When this is done, the DefaultAzureCredential in our code will automatically find and use your Azure CLI authentication.

Setting up MCP

To use the MCP (Module Context Protocol) with this toolkit, follow these steps:

  1. Make sure you have completed the Azure CLI authentication steps above.

  2. Choose your installation method:

Option A: UVX Installation (Recommended)

Add to Cursor MCP settings:

"mcp_fabric": {
  "command": "uvx",
  "args": ["microsoft-fabric-mcp"]
}

Option B: Local Development

Clone and install:

git clone https://github.com/Augustab/microsoft_fabric_mcp
cd microsoft_fabric_mcp
uv pip install -e .

Add to Cursor MCP settings:

"mcp_fabric": {
  "command": "uv",
  "args": [
    "--directory",
    "/Users/username/Documents/microsoft_fabric_mcp",
    "run",
    "fabric_mcp.py"
  ]
}

Replace /Users/username/Documents/microsoft_fabric_mcp with your actual path.

💡 Note: Both methods run the MCP server locally on your machine.

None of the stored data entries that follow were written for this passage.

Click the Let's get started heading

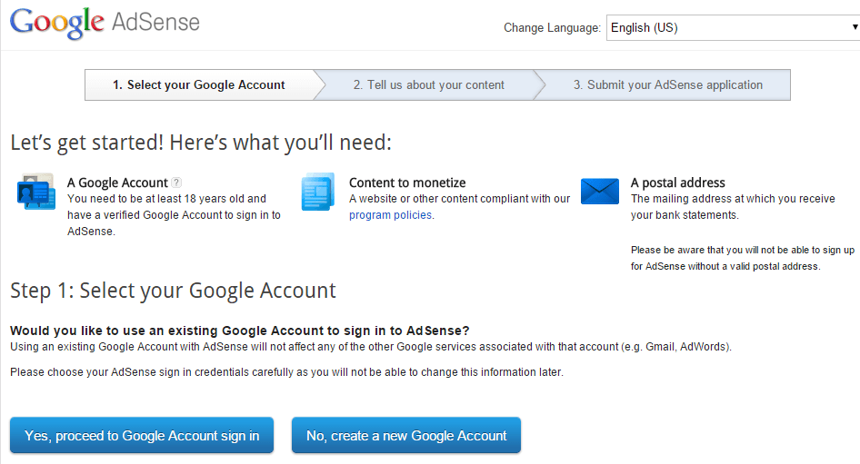tap(201, 143)
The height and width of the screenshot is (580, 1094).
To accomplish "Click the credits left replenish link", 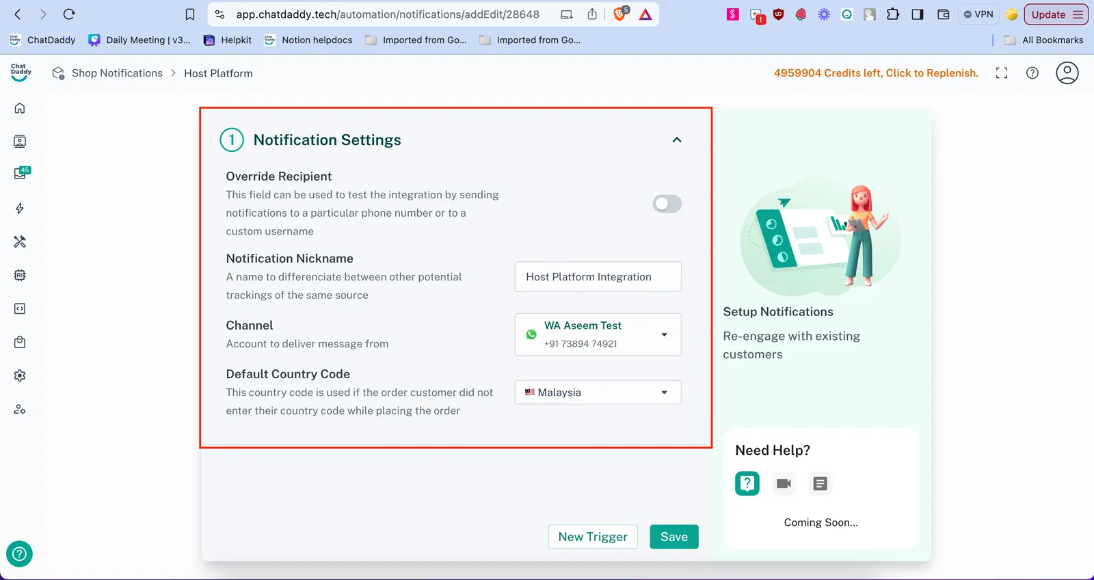I will pos(875,73).
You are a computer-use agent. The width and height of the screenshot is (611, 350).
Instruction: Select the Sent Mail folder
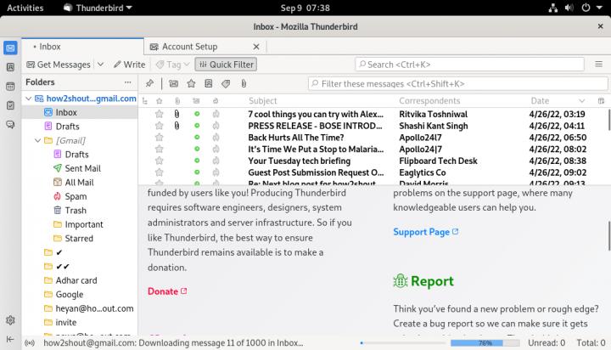82,168
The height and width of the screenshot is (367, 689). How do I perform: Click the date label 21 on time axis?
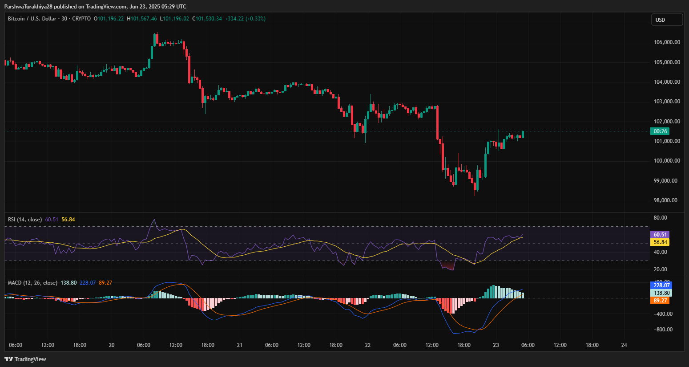click(240, 345)
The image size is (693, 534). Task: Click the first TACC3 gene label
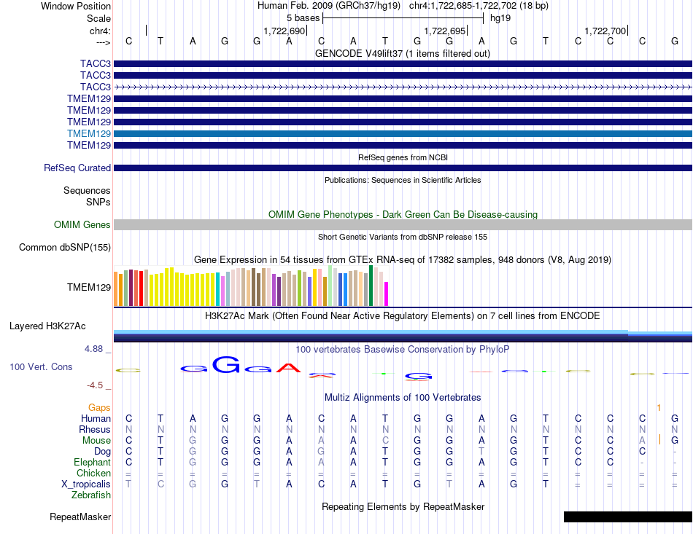coord(96,63)
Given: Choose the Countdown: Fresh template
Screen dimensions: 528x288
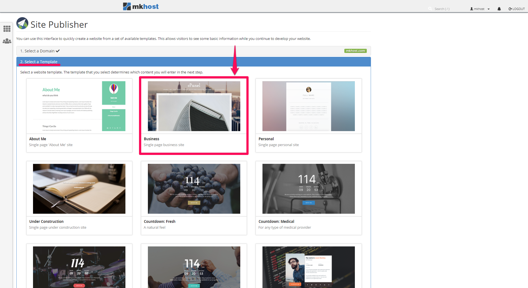Looking at the screenshot, I should (x=194, y=189).
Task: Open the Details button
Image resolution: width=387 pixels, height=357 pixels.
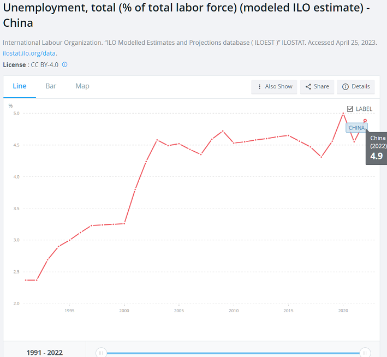Action: coord(356,87)
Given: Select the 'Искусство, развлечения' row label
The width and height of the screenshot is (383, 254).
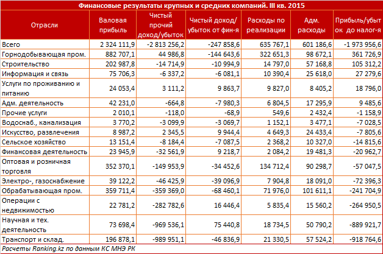Looking at the screenshot, I should 37,132.
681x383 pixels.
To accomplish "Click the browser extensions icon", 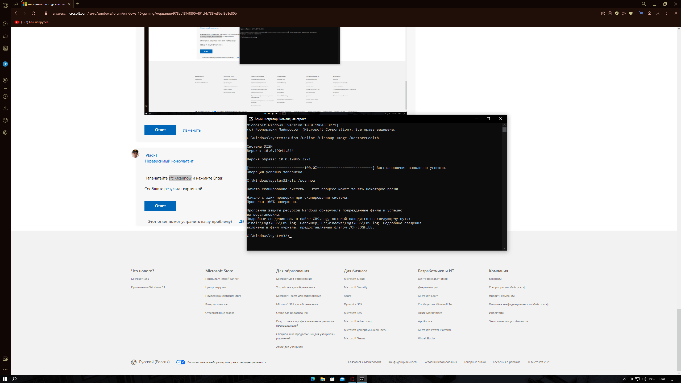I will (650, 13).
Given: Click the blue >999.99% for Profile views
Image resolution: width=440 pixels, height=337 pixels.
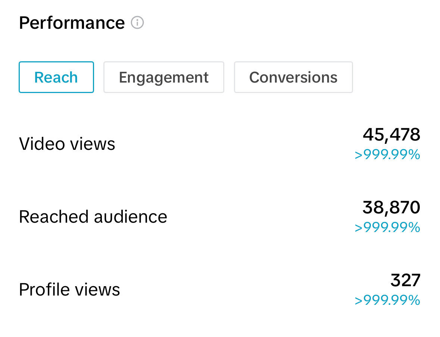Looking at the screenshot, I should click(387, 300).
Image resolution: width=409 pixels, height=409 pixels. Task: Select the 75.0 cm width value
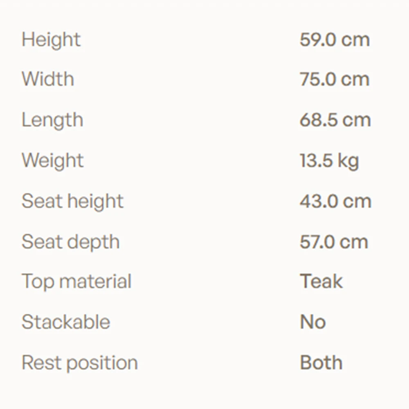[335, 79]
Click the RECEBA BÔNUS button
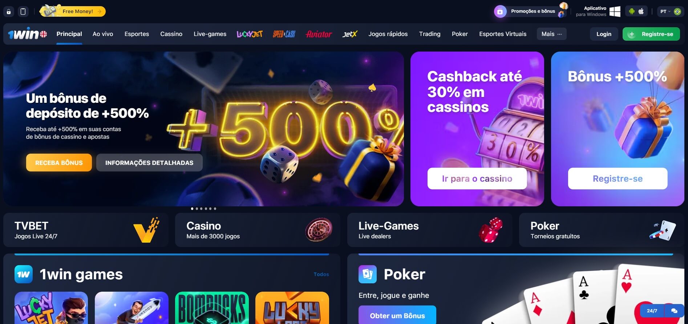This screenshot has width=688, height=324. point(59,163)
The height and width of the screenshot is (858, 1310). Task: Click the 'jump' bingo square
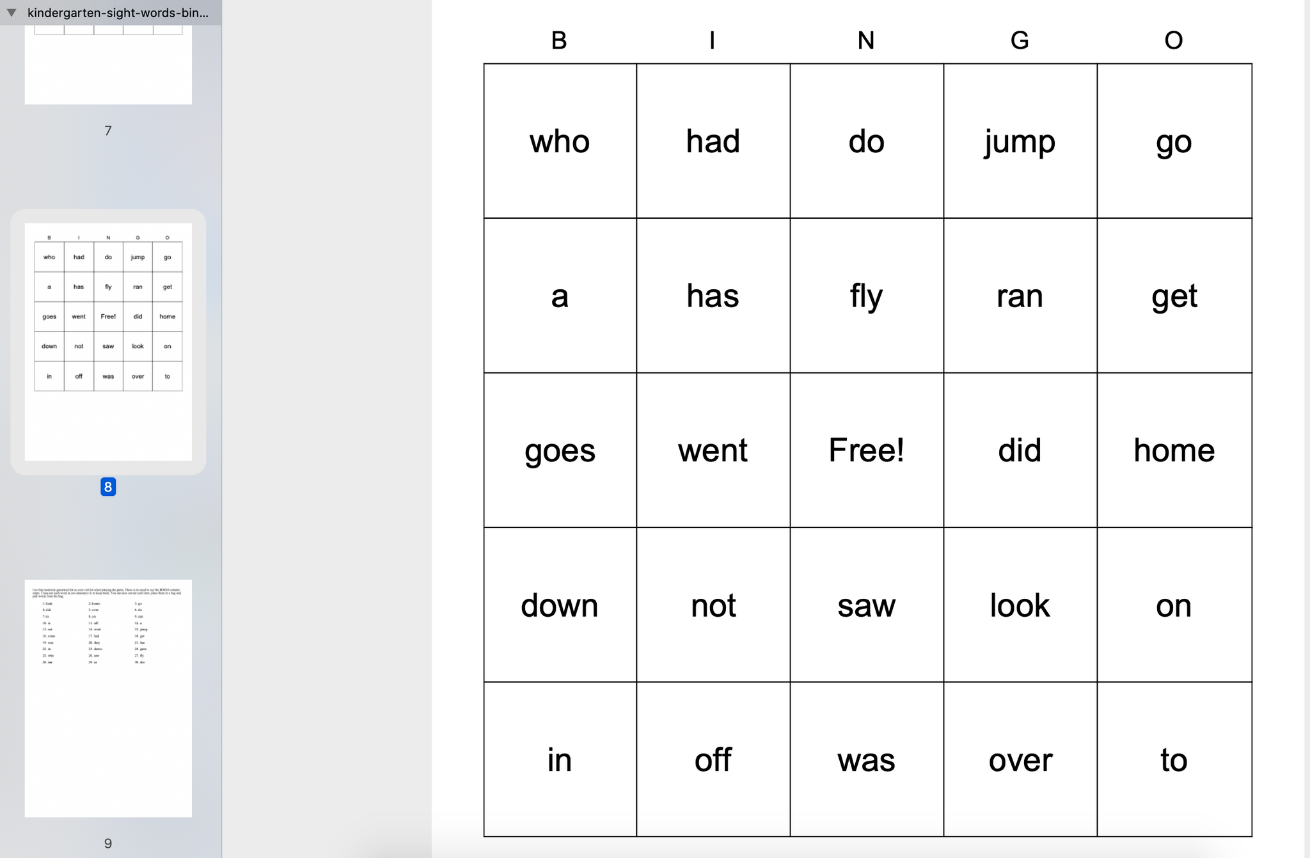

The UVX method just makes installation much easier!

  1. Once the MCP is configured, you can interact with Microsoft Fabric resources directly from your tools and applications.

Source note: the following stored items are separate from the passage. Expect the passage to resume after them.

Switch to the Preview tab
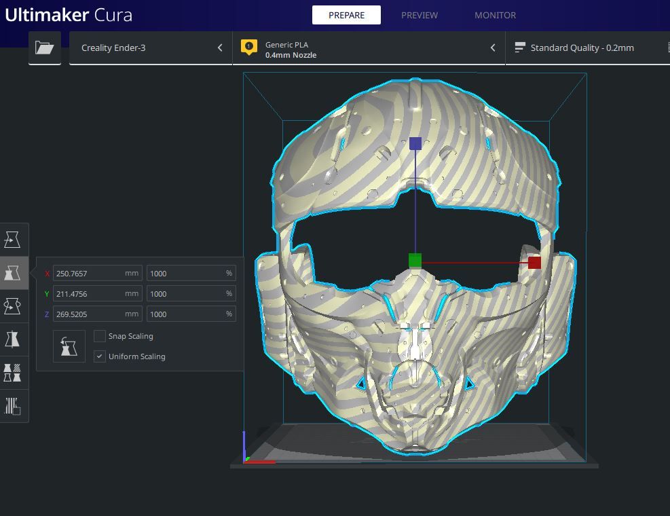This screenshot has height=516, width=670. pyautogui.click(x=419, y=15)
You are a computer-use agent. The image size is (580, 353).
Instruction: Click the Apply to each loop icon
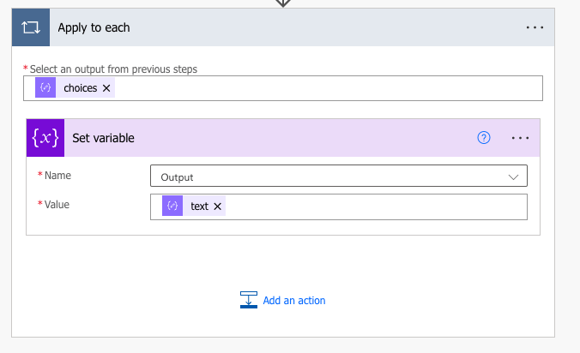(30, 27)
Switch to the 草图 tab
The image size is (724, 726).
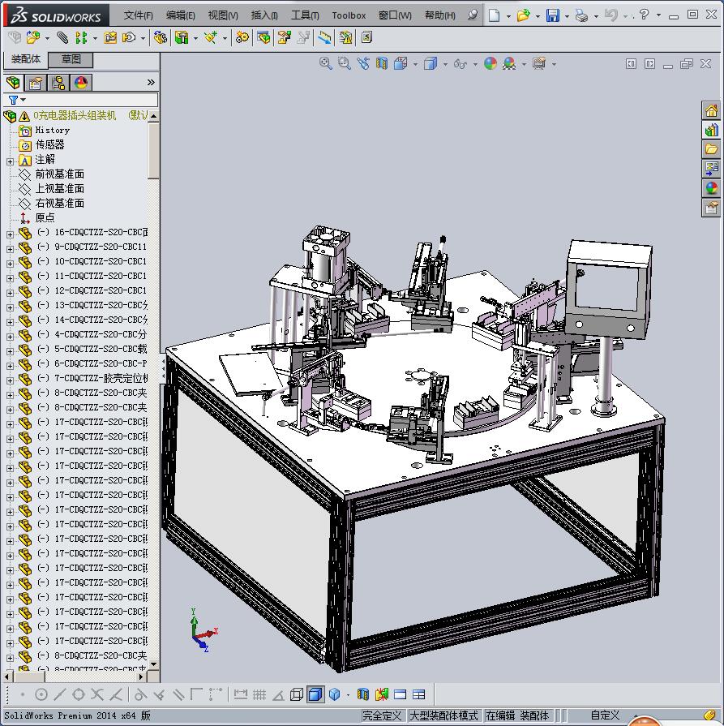click(71, 59)
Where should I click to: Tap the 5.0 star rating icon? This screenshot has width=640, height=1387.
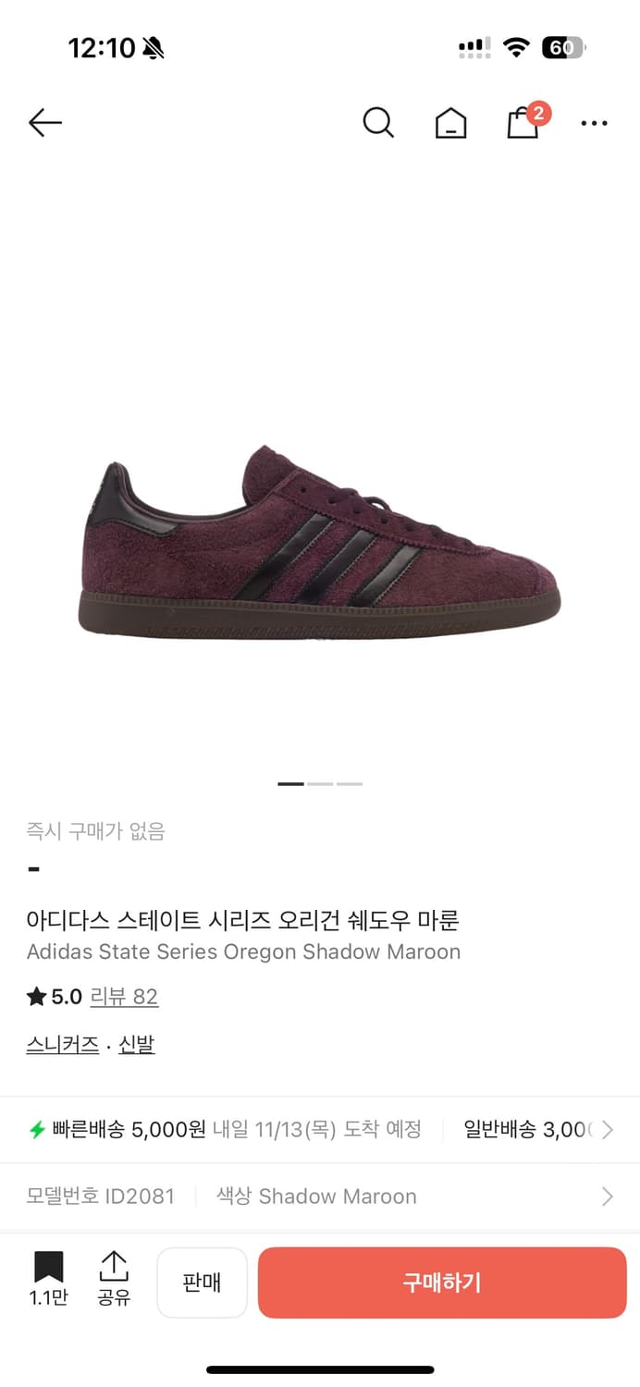[x=36, y=997]
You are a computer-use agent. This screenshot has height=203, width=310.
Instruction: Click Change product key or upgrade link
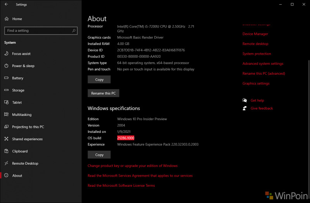click(133, 166)
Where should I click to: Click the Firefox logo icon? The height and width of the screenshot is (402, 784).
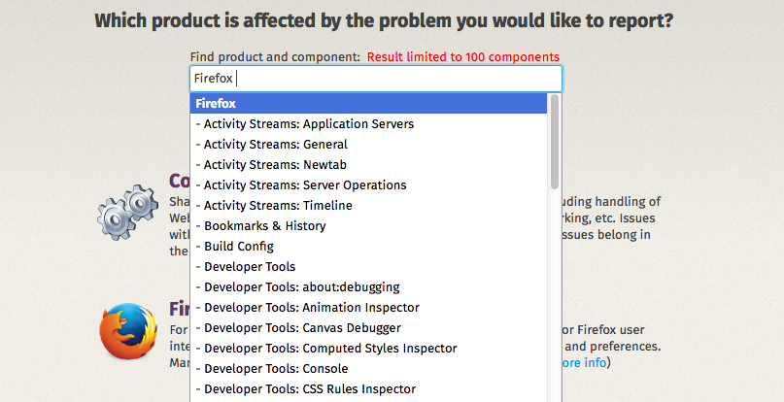128,331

  2. You can use the provided MCP tools to list workspaces, lakehouses, and tables, as well as extract schema information as documented in the tools section.

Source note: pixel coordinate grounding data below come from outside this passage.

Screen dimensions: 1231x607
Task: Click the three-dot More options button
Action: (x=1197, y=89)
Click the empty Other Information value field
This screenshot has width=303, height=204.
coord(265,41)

  3. When successfully configured, your MCP will appear in Cursor settings like this:

Windows Setup

Setting up the MCP Command

On Windows, you can create a batch file to easily run the MCP command:

  1. Create a file named run_mcp.bat with the following content:

    @echo off
    SET PATH=C:\Users\YourUsername\.local\bin;%PATH%
    cd C:\path\to\your\microsoft_fabric_mcp\
    C:\Users\YourUsername\.local\bin\uv.exe run fabric_mcp.py
    

    Example with real paths:

    @echo off
    SET PATH=C:\Users\YourUsername\.local\bin;%PATH%
    cd C:\Users\YourUsername\source\repos\microsoft_fabric_mcp\
    C:\Users\YourUsername\.local\bin\uv.exe run fabric_mcp.py
    
  2. You can then run the MCP command by executing:

    cmd /c C:\path\to\your\microsoft_fabric_mcp\run_mcp.bat
    

    Example:

    cmd /c C:\Users\YourUsername\source\repos\microsoft_fabric_mcp\run_mcp.bat
    

Virtual Environment Permissions

When activating the virtual environment using .venv\Scripts\activate on Windows, you might encounter permission issues. To resolve this, run the following command in PowerShell before activation:

Set-ExecutionPolicy -ExecutionPolicy Bypass -Scope Process

This temporarily changes the execution policy for the current PowerShell session only, allowing scripts to run.

Example Usage

After setup, you can query your Fabric resources through your AI assistant:

Listing Workspaces in Fabric

Ask your AI assistant natural language questions:

Can you list my workspaces in Fabric?
Can you show me all the lakehouses in the "DWH-PROD" workspace?
Can you get the schema for the "sales" table in the "GK_Bronze" lakehouse?

The AI will automatically select the appropriate MCP tool and display results:

Advanced Use Cases

For complex tasks, the AI can access multiple resources to generate accurate code:

Create a notebook that reads from the 'sales' table in Bronze lakehouse and upserts to 'sales_processed' in Silver lakehouse, considering both schemas.

The AI will:

  1. Get schemas for both tables
  2. Generate code with correct data types
  3. Create an efficient upsert operation

Permission Handling

The AI will ask permission before running MCP tools. In Cursor, you can enable YOLO mode for automatic execution without prompts.

About Model Context Protocol

Model Context Protocol (MCP) is an open standard that enables AI assistants to securely connect to external data sources and tools. This server implements MCP to provide AI assistants with direct access to your Microsoft Fabric resources.

Learn more: Model Context Protocol Documentation

Contributing

Feel free to contribute additional tools, utilities, or improvements to existing code. Please follow the existing code structure and include appropriate documentation.